Она принесла Юльке свою куртку и лиловые бриджи, они прошли в беседку, и Юлька переоделась. Потом Дюк раздобыла для Юльки чашку чаю, дала ей косынку из куска болоньи, от дождя, и пошла провожать ее до электрички ближней дорогой.

Узкими тропинками они пересекли парк и вышли к крутому и заросшему лесом склону холма. Лес казался совсем темным в еще не загустевших сумерках, опавшие листья слежались в плотный ковер, под ним хлюпала вода. Кончился лес вместе со склоном, и они очутились на берегу маленькой речки, сняли обувь и пошли вдоль берега к озеру босиком по воде. Юлька шла позади Дюк и все время старалась попасть ногами в ее следы, остающиеся под темной водой на песке, которые можно было хорошо различить, если наклониться пониже, но каждый раз не успевала это сделать — вода стремительно смывала их, и Юлька оставляла за собой следы свои собственные, Юлькины…

— А почему все-таки ты Дюк?

Дюк ответила не сразу. Она так долго молчала, что Юльке даже показалось — она не хочет отвечать. В Юльке снова стала закипать обида.

— Когда-то в Древней Руси были имена Гюрги и Дюрги. И Дюк тоже. Все от одного корня, — сказала Дюк. — Это уже потом вместо них пришли Георгий, Юрий, Егор. У деда когда-то была партизанская кличка — Гюрги. Ведь он Георгий. Дядю Егора он в шутку называл Дюрги. Значит, я — Дюк. Ведь Юрий у нас в семье так и не родился. У папы не было сына, а дядя Егор погиб под Черниговом.

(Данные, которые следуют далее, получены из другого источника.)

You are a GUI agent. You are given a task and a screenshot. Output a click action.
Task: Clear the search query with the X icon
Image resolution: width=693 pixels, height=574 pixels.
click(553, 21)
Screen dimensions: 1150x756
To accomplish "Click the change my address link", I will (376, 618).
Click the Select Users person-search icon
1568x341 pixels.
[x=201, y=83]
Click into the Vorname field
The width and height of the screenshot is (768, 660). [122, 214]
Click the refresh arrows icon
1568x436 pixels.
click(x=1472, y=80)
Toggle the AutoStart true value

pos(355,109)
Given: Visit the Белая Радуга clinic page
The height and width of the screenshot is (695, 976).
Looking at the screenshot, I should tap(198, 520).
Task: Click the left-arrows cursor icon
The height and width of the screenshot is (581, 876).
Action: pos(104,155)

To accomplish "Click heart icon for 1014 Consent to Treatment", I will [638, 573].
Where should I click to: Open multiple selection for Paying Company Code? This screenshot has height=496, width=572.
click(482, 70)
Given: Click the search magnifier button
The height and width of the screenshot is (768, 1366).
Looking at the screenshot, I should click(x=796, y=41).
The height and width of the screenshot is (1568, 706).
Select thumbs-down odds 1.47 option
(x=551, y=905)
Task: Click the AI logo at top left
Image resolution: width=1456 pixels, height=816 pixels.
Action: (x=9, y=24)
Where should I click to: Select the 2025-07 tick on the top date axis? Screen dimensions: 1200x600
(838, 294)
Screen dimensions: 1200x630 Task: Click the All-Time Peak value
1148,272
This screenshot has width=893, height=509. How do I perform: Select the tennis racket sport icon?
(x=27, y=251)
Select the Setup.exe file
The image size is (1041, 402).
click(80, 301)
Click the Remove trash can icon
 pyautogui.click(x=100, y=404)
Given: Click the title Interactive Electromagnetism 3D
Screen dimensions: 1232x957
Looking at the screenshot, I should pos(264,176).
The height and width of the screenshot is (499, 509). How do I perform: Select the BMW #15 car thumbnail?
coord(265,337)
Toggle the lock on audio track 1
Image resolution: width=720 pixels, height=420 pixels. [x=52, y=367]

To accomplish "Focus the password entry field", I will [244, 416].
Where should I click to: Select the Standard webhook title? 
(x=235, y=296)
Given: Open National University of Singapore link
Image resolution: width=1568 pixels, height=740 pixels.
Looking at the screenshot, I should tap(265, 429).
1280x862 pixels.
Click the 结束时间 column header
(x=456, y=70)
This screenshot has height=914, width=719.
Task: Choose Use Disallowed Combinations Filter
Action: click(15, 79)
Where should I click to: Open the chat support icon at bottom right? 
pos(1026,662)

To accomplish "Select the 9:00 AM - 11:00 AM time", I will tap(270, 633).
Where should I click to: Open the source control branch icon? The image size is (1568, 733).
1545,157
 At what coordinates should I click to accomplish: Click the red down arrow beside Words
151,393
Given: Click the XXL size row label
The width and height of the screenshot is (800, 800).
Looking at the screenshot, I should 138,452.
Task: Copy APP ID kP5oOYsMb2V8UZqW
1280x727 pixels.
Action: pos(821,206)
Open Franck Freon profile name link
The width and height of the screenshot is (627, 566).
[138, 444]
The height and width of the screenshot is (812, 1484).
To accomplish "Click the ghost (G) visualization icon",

Куртка Дюк была теплая, на подкладке, но Юлькиным рукам вдруг снова стало холодно, словно тот холодок от застывших серебряных лучей так и остался в ее ладонях…

— И я — Дюк?..

— Ты? Не знаю!

Снова что-то горькое прозвучало в голосе Дюк и передалось Юльке уже знакомым сожалением о чем-то таком, что прошло мимо нее навсегда, докатившись до нее лишь эхом отцовских песен да короткими письмами издалека: «Здравствуй, Юля, ну как ты живешь и что у тебя нового в жизни?..»

Сумерки стали густыми. Вдалеке, за холмом, опять загромыхал гром. Позади на темном фоне холма зажглись беспокойные огни в распахнутых окнах дома под красной крышей. Юльке снова вспомнился Глаз Бури, о котором рассказывала Дюк. Казалось — там, в доме, кому-то было тревожно и беспокойно, как майору из отцовской песни: «Когда полыхают зарницы и молнии режут простор, не спится солдатам, не спится, не правда ль, товарищ майор?»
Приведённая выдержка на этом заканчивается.